Asintió hacia el helicóptero y se pasó el pulgar por la garganta, indicando el destino probable del piloto lisiado.
—Luego nos localizará en el valle y nos abatirá uno a uno. Así que eso no es lo que vamos a hacer.
—¿Quién demonios es usted? —le preguntó Richard.
—Un hombre en su elemento. Esto es lo que vamos a hacer: Ustedes dos, Richard y Yuxia, van a salir de aquí para intentar encontrar el camino para ponerse a salvo. Si el francotirador baja aquí, lo mataré. Si los sigue, lo seguiré. Eso será bueno para el piloto —señaló el helicóptero—, porque tiene suficientes ropas de abrigo y agua y demás cosas para seguir con vida durante un tiempo mientras los puñeteros francotiradores yihadistas no vengan a por él.
—¿Y el león comedor de hombres? —intervino Yuxia.
—¡Mierda! —exclamó Seamus, e inmediatamente se sintió mal porque Yuxia dio un respingo—. No lo sé. Avisaré al piloto. Le diré que mantenga la puerta cerrada.
Pasó un momento.
—¿A qué están esperando? —les instó Seamus.

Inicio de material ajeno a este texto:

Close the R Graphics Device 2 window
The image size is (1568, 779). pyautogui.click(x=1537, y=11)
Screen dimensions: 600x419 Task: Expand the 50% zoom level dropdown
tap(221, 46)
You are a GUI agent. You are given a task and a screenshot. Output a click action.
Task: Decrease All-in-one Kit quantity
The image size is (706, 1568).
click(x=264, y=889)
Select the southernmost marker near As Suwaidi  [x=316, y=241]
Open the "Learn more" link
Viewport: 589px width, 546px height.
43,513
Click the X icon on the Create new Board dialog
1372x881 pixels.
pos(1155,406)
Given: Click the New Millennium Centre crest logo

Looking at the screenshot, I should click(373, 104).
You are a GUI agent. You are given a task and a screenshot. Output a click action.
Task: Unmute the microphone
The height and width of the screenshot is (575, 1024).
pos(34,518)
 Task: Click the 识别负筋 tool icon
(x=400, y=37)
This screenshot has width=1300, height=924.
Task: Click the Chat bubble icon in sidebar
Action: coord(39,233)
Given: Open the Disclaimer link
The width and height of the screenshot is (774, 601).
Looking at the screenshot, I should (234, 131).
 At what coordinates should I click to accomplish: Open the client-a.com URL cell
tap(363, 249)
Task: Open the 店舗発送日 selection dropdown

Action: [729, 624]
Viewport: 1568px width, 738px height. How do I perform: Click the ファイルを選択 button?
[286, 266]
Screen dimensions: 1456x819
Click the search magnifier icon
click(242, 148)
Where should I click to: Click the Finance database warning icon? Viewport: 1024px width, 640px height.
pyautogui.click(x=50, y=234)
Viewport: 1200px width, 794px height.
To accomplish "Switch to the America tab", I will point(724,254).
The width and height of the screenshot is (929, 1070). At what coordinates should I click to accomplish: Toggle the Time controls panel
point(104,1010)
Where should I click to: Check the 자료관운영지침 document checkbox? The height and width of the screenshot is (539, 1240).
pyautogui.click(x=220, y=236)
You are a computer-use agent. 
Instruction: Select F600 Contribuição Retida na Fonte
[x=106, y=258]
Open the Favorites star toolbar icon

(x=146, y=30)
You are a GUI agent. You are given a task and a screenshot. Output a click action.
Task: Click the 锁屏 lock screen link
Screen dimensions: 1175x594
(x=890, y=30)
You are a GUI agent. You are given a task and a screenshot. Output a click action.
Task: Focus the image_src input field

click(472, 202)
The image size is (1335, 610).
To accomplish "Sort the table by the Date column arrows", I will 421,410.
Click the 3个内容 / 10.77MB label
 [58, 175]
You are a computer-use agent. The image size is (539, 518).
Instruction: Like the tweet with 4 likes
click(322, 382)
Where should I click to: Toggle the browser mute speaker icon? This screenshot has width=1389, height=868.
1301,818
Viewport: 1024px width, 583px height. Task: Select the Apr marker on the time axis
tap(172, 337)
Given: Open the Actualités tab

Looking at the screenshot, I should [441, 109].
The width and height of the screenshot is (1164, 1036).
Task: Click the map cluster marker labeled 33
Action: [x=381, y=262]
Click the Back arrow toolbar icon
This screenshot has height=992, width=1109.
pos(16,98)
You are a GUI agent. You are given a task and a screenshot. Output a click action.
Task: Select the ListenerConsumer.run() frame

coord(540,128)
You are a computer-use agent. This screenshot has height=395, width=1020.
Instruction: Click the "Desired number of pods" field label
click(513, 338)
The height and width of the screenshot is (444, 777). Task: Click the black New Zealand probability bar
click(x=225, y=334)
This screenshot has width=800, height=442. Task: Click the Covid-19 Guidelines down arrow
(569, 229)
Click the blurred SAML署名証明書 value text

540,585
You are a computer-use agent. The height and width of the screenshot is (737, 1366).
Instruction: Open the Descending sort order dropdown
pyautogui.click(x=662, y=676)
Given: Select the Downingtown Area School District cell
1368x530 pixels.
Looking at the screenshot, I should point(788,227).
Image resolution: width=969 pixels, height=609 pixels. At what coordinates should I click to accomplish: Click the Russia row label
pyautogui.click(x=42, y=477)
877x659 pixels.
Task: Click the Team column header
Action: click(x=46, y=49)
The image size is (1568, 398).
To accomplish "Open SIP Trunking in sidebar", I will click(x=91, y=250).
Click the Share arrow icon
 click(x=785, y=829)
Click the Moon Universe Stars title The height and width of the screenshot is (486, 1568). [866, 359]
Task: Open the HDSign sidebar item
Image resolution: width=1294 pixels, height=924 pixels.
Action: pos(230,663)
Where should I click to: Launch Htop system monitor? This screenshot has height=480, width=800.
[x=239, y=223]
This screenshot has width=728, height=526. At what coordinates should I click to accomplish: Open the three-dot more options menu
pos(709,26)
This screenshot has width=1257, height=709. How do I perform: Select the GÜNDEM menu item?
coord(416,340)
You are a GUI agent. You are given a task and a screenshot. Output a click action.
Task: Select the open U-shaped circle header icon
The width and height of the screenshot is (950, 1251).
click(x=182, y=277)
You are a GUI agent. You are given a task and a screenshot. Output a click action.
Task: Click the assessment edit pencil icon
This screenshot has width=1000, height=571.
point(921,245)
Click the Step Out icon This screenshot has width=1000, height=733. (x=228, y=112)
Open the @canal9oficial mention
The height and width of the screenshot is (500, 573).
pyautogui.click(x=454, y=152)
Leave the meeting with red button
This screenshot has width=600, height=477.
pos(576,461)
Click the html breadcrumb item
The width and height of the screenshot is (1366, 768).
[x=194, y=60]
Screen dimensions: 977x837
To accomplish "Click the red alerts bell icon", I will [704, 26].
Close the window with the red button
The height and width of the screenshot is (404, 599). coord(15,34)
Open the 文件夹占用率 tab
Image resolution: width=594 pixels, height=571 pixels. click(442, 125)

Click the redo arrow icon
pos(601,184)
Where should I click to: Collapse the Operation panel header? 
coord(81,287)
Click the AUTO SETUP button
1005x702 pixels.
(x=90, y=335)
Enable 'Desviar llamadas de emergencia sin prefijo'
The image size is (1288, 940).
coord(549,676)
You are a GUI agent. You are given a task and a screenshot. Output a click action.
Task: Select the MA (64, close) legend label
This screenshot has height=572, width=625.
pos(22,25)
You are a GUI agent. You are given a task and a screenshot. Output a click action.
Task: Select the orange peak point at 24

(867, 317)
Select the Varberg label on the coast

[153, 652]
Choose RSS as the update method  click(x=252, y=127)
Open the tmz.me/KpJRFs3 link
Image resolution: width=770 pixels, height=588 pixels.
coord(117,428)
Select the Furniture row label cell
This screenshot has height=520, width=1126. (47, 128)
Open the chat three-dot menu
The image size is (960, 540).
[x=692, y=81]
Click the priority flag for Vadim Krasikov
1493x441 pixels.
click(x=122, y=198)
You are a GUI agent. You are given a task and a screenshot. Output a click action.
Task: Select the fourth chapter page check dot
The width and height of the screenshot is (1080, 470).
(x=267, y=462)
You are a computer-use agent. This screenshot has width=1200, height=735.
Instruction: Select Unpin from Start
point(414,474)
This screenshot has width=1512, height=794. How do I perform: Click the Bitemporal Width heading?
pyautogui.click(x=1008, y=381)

Justo antes de despertar, estaba soñando con la huida de Eritrea, la marcha descalza de seis meses hacia Sudán y la búsqueda de un campo de refugiados dispuesto a aceptar a su grupo. Los rostros se habían borrado de su memoria, pero el paisaje, la vegetación, la sensación de la marcha no habían dejado de acompañarla y se habían convertido en la línea continua que subrayaba muchos de sus sueños. Normalmente era el norte de Eritrea, que habían atravesado durante los primeros días de viaje, cuando su mente estaba completamente abierta a los nuevos paisajes e impresiones que, una vez libres de las cuevas en las que había pasado sus primeros años, parecían presentarse a cada momento. El terreno estaba compuesto por interminables colinas marrones separadas por arroyos estacionales y apenas cubierto de matorrales. En nada se parecía al terreno que recorría ahora, densamente poblado por enormes cedros y cubierto por una alfombra de helechos. Pero sabía que si ganaba suficiente altitud, se encontraría en un territorio como el que Chet y ella habían atravesado el día anterior: un país empinado y despoblado donde se podía ver durante kilómetros. Ir hasta allí no era una opción. Si se quedaba en el húmedo valle del río que fluía hacia el sur desde las Cataratas Americanas, iría en dirección equivocada, hacia la cuenca de un sistema de lagos que se extendían hacia el sur. Podrían ser dos días de marcha hacia esos valles antes de poder llegar a un lugar donde poder pedir ayuda. Para llegar a casa de tío Jake, tendría que salir del valle y salir de los bosques para llegar a las zonas inferiores de Monte Abandono, que tendría que recorrer durante varios kilómetros hasta llegar a la cabecera de Arroyo Prohibición. Ya sabía que esa iba a ser la parte desesperada: allí tendría que recurrir a lo que fuera que habían tenido que recurrir los líderes de su grupo de refugiados en los peores días de su viaje, cuando estaban cansados, escasos de comida y agua, y perseguidos por hombres armados.